I entrenched myself in prayer and Bible study. I slept with my Bible clutched tightly to my chest as if the words that served faithfully as a balm would somehow seep from the pages into my soul. I reminded myself continuously of God’s promises, and no matter how bleak things looked or how dire situations became, I refused to break faith with him. I chose to trust him with all my heart and not to lean on my own understanding. For two years, I faced Goliaths as I grappled with my late husband’s avaricious, estranged family members; with dishonest, thieving employees and accountants; and with unscrupulous lawyers for the contested estate. I ran a business about which I initially knew little in order to honor the work of my late husband and the employees in his hire.

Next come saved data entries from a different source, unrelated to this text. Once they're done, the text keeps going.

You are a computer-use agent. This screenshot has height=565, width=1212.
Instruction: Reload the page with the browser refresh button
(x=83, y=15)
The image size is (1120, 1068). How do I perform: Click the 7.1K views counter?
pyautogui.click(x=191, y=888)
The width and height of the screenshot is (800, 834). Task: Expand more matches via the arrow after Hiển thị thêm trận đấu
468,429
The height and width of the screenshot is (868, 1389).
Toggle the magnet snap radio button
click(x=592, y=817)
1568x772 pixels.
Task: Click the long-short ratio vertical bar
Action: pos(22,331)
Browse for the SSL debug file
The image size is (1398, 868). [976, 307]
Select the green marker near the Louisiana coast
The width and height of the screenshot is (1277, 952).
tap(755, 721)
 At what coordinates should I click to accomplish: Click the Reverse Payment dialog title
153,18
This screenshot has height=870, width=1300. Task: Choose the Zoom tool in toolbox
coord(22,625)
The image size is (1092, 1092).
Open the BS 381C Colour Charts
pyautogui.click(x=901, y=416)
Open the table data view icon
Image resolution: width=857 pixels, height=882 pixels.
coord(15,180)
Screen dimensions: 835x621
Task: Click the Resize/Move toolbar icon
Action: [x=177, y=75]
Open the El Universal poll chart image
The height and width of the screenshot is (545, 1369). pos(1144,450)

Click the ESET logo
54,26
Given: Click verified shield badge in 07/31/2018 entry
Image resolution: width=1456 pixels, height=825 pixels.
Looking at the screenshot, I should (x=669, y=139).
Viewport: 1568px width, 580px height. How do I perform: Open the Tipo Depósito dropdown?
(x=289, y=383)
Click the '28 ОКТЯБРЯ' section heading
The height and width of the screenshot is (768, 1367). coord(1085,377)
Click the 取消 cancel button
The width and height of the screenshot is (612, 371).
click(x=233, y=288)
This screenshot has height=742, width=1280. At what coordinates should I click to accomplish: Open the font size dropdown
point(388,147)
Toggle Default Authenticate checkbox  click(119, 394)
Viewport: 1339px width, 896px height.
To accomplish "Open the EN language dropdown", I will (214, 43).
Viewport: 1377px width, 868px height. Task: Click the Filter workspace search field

While I ran interference on all these business and legal affairs at night, during the day I tried to teach my classes with a smile on my face despite the pain that bored unremittingly through my soul. A good friend and wise mentor reminded me at the time, “God will not leave you here. He has a plan to bring you hope and a future.” I undertook prayer walks every single night, my heart crying out to God.
And though I slept little in those dark days, it is Adonai, Lord of all, who brought me out of that seeming Gethsemane into the joyous life I have now, a life that includes Tom, my sweet, tender husband—a man of integrity who loves the Lord above all else. I learned the hard way that my peace and my joy are not contingent on my circumstances. They are, rather, outcomes of abiding in Christ. They are signifiers of a life lived in dependence on and trust in an omniscient, omnipotent God who made me and loves me—who beckoned and wooed me—and who redeems all things for his glory.
God has repeatedly used the most difficult times in my life to teach me of his faithfulness, love, and power. In fact, this past year, he manifested his abundant grace and strength yet again when my father, a towering figure in my life, died unexpectedly from COVID-19 under Machiavellian circumstances in which his caregiver, for nefarious purposes, tried to keep me from knowing he had the virus and was dying. Not only did the Lord reveal the truth to my family in a miraculous fashion, he also enabled me to reach my father in Florida in time to be with him in the final seventy-two hours of his life. Through painful situations such as these, the Lord has also taught me, among other things, how to bless those who curse me and how to pray for my enemies—lessons, if we are honest, no one really wants to learn. They are, however, lessons that draw us closer to God and enable us to manifest his love and mercy to others on this side of eternity.
Although valleys and troughs have dotted my life as with all who walk the path of faith, with each new experience, God has strengthened and matured me. In all of my ordeals, he has allowed me opportunities to share the wonders of his steadfast faithfulness with other hurting people. We may never know where God has stationed us in the planting process of someone’s life—whether it be to cast seeds of hope or to water them—but without doubt it is the Lord who brings the harvest. We must be faithful to share his love and the hope we have in Christ no matter which role we play in the gardening of a soul. May God bring an abundant yield for the glory of his name.